EXERCISE
Which lines have the string "label"? Copy all of them from the entries below.

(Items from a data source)
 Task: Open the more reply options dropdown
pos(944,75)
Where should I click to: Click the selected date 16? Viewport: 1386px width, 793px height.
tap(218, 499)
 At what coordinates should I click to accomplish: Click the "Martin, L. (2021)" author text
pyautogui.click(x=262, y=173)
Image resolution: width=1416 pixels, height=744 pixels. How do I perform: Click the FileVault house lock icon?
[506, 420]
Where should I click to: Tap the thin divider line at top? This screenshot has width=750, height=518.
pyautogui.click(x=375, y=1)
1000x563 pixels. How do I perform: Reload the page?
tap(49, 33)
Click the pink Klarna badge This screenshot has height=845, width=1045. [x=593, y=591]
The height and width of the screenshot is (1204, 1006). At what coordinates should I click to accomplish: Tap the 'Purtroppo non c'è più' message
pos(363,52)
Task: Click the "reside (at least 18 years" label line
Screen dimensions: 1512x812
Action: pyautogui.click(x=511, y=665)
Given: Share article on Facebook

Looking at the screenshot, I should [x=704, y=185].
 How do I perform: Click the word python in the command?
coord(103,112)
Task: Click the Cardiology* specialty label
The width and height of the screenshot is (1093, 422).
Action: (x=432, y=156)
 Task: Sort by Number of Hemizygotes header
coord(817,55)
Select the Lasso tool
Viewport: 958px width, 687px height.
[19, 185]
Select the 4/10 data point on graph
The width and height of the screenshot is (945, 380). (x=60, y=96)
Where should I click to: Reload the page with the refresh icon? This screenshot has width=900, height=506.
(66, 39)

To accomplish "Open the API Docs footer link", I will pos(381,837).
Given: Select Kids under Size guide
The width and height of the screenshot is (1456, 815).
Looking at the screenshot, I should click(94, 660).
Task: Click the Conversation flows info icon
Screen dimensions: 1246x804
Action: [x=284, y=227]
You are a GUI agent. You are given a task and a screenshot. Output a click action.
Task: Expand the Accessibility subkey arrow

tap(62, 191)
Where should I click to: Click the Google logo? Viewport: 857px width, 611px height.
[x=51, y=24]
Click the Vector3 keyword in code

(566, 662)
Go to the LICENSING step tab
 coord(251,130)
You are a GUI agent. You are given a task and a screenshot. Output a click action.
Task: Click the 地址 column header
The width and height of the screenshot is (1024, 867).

SOLUTION
Task: Click the "reside (at least 18 years" label line
Task: Click the Cardiology* specialty label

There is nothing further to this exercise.